WHAT IS REQUIRED. Nothing is to be altered; the data must be repeated exactly.

DATA UNDER STUDY.
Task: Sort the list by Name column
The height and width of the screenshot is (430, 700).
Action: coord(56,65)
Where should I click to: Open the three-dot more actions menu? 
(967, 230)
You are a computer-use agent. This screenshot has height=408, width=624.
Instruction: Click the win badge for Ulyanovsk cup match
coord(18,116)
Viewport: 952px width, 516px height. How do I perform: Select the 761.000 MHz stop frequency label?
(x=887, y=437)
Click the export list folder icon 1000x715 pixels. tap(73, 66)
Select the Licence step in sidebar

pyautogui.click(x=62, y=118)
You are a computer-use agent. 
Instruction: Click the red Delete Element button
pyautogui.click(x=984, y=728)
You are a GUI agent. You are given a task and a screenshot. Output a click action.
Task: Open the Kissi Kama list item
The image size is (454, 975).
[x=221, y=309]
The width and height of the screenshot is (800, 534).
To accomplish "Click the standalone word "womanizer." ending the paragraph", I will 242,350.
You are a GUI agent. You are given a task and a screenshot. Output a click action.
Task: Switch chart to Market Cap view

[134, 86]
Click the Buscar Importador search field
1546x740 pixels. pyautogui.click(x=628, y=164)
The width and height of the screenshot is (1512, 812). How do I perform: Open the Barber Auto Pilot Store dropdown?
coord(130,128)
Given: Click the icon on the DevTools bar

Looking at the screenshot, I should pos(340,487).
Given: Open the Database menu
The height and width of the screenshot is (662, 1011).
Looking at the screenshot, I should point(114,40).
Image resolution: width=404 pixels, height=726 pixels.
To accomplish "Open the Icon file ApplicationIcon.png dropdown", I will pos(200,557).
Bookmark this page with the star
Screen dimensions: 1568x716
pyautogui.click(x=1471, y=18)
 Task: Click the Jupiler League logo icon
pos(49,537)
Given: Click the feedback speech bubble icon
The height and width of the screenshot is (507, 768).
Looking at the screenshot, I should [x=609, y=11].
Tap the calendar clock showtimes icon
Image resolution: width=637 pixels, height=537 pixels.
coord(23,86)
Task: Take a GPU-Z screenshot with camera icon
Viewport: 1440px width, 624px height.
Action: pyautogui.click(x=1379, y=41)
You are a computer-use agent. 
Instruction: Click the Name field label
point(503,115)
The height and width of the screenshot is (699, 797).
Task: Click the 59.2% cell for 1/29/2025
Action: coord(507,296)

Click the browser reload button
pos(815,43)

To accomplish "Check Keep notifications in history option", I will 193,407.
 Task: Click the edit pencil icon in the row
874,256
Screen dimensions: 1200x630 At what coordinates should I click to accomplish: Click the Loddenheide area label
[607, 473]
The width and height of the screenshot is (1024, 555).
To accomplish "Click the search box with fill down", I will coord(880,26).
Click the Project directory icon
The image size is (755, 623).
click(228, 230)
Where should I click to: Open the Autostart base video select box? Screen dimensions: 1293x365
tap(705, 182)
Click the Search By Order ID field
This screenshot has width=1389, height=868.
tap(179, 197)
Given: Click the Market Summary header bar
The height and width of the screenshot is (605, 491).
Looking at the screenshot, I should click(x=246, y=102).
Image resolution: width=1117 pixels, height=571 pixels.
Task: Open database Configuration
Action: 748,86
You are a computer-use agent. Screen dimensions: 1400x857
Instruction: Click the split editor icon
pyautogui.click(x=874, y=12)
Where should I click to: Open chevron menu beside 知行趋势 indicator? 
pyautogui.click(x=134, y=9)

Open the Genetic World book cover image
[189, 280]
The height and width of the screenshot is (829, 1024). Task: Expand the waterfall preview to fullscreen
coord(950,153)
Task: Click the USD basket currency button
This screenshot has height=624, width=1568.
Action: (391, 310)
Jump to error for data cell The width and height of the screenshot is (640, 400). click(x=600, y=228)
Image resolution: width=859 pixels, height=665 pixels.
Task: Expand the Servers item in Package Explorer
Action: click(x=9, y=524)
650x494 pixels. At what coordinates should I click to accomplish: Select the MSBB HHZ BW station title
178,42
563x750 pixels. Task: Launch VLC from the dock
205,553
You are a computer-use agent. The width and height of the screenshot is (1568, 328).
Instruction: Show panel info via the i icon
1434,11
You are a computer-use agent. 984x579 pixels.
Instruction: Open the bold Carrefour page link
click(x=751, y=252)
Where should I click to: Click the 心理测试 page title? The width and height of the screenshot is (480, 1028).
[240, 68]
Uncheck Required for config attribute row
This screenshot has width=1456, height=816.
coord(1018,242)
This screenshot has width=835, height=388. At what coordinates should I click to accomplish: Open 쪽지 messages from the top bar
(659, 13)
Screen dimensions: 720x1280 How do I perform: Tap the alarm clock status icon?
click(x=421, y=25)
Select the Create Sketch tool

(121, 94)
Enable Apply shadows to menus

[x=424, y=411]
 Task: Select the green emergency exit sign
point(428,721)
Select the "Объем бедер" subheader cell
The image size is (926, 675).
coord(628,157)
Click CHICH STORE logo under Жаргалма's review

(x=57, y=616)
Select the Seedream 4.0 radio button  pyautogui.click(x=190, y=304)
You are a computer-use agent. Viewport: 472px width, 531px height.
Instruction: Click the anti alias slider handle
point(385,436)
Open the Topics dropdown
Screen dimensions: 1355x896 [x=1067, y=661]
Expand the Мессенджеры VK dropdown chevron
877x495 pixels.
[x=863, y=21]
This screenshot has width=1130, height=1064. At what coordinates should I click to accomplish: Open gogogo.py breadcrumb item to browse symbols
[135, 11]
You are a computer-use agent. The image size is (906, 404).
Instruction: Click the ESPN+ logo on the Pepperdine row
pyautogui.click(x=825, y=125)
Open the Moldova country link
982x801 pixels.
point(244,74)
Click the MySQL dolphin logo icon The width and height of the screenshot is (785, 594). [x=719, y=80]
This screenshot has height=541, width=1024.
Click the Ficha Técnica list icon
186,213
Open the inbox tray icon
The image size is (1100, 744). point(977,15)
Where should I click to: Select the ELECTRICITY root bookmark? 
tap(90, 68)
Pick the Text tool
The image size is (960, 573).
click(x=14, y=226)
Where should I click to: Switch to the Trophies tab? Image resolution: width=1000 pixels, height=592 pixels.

EXERCISE ANSWER.
Task: Sort the list by Name column
The height and width of the screenshot is (430, 700).
Action: coord(56,65)
Where should I click to: Open the three-dot more actions menu? 
(967, 230)
You are a computer-use agent. This screenshot has height=408, width=624.
Instruction: Click the win badge for Ulyanovsk cup match
coord(18,116)
Viewport: 952px width, 516px height. How do I perform: Select the 761.000 MHz stop frequency label?
(x=887, y=437)
Click the export list folder icon 1000x715 pixels. tap(73, 66)
Select the Licence step in sidebar

pyautogui.click(x=62, y=118)
You are a computer-use agent. 
Instruction: Click the red Delete Element button
pyautogui.click(x=984, y=728)
You are a GUI agent. You are given a task and a screenshot. Output a click action.
Task: Open the Kissi Kama list item
The image size is (454, 975).
[x=221, y=309]
The width and height of the screenshot is (800, 534).
To accomplish "Click the standalone word "womanizer." ending the paragraph", I will 242,350.
You are a GUI agent. You are given a task and a screenshot. Output a click action.
Task: Switch chart to Market Cap view

[134, 86]
Click the Buscar Importador search field
1546x740 pixels. pyautogui.click(x=628, y=164)
The width and height of the screenshot is (1512, 812). How do I perform: Open the Barber Auto Pilot Store dropdown?
coord(130,128)
Given: Click the icon on the DevTools bar

Looking at the screenshot, I should pos(340,487).
Given: Open the Database menu
The height and width of the screenshot is (662, 1011).
Looking at the screenshot, I should point(114,40).
Image resolution: width=404 pixels, height=726 pixels.
To accomplish "Open the Icon file ApplicationIcon.png dropdown", I will pos(200,557).
Bookmark this page with the star
Screen dimensions: 1568x716
pyautogui.click(x=1471, y=18)
 Task: Click the Jupiler League logo icon
pos(49,537)
Given: Click the feedback speech bubble icon
The height and width of the screenshot is (507, 768).
Looking at the screenshot, I should [x=609, y=11].
Tap the calendar clock showtimes icon
Image resolution: width=637 pixels, height=537 pixels.
coord(23,86)
Task: Take a GPU-Z screenshot with camera icon
Viewport: 1440px width, 624px height.
Action: pyautogui.click(x=1379, y=41)
You are a computer-use agent. 
Instruction: Click the Name field label
point(503,115)
The height and width of the screenshot is (699, 797).
Task: Click the 59.2% cell for 1/29/2025
Action: coord(507,296)

Click the browser reload button
pos(815,43)

To accomplish "Check Keep notifications in history option", I will 193,407.
 Task: Click the edit pencil icon in the row
874,256
Screen dimensions: 1200x630 At what coordinates should I click to accomplish: Click the Loddenheide area label
[607, 473]
The width and height of the screenshot is (1024, 555).
To accomplish "Click the search box with fill down", I will coord(880,26).
Click the Project directory icon
The image size is (755, 623).
click(228, 230)
Where should I click to: Open the Autostart base video select box? Screen dimensions: 1293x365
tap(705, 182)
Click the Search By Order ID field
This screenshot has width=1389, height=868.
tap(179, 197)
Given: Click the Market Summary header bar
The height and width of the screenshot is (605, 491).
Looking at the screenshot, I should click(x=246, y=102).
Image resolution: width=1117 pixels, height=571 pixels.
Task: Open database Configuration
Action: 748,86
You are a computer-use agent. Screen dimensions: 1400x857
Instruction: Click the split editor icon
pyautogui.click(x=874, y=12)
Where should I click to: Open chevron menu beside 知行趋势 indicator? 
pyautogui.click(x=134, y=9)

Open the Genetic World book cover image
[189, 280]
The height and width of the screenshot is (829, 1024). Task: Expand the waterfall preview to fullscreen
coord(950,153)
Task: Click the USD basket currency button
This screenshot has height=624, width=1568.
Action: (391, 310)
Jump to error for data cell The width and height of the screenshot is (640, 400). click(x=600, y=228)
Image resolution: width=859 pixels, height=665 pixels.
Task: Expand the Servers item in Package Explorer
Action: click(x=9, y=524)
650x494 pixels. At what coordinates should I click to accomplish: Select the MSBB HHZ BW station title
178,42
563x750 pixels. Task: Launch VLC from the dock
205,553
You are a computer-use agent. The width and height of the screenshot is (1568, 328).
Instruction: Show panel info via the i icon
1434,11
You are a computer-use agent. 984x579 pixels.
Instruction: Open the bold Carrefour page link
click(x=751, y=252)
Where should I click to: Click the 心理测试 page title? The width and height of the screenshot is (480, 1028).
[240, 68]
Uncheck Required for config attribute row
This screenshot has width=1456, height=816.
coord(1018,242)
This screenshot has width=835, height=388. At what coordinates should I click to accomplish: Open 쪽지 messages from the top bar
(659, 13)
Screen dimensions: 720x1280 How do I perform: Tap the alarm clock status icon?
click(x=421, y=25)
Select the Create Sketch tool

(121, 94)
Enable Apply shadows to menus

[x=424, y=411]
 Task: Select the green emergency exit sign
point(428,721)
Select the "Объем бедер" subheader cell
The image size is (926, 675).
coord(628,157)
Click CHICH STORE logo under Жаргалма's review

(x=57, y=616)
Select the Seedream 4.0 radio button  pyautogui.click(x=190, y=304)
You are a computer-use agent. Viewport: 472px width, 531px height.
Instruction: Click the anti alias slider handle
point(385,436)
Open the Topics dropdown
Screen dimensions: 1355x896 [x=1067, y=661]
Expand the Мессенджеры VK dropdown chevron
877x495 pixels.
[x=863, y=21]
This screenshot has width=1130, height=1064. At what coordinates should I click to accomplish: Open gogogo.py breadcrumb item to browse symbols
[135, 11]
You are a computer-use agent. The image size is (906, 404).
Instruction: Click the ESPN+ logo on the Pepperdine row
pyautogui.click(x=825, y=125)
Open the Moldova country link
982x801 pixels.
point(244,74)
Click the MySQL dolphin logo icon The width and height of the screenshot is (785, 594). [x=719, y=80]
This screenshot has height=541, width=1024.
Click the Ficha Técnica list icon
186,213
Open the inbox tray icon
The image size is (1100, 744). point(977,15)
Where should I click to: Select the ELECTRICITY root bookmark? 
tap(90, 68)
Pick the Text tool
The image size is (960, 573).
click(x=14, y=226)
Where should I click to: Switch to the Trophies tab? Image resolution: width=1000 pixels, height=592 pixels.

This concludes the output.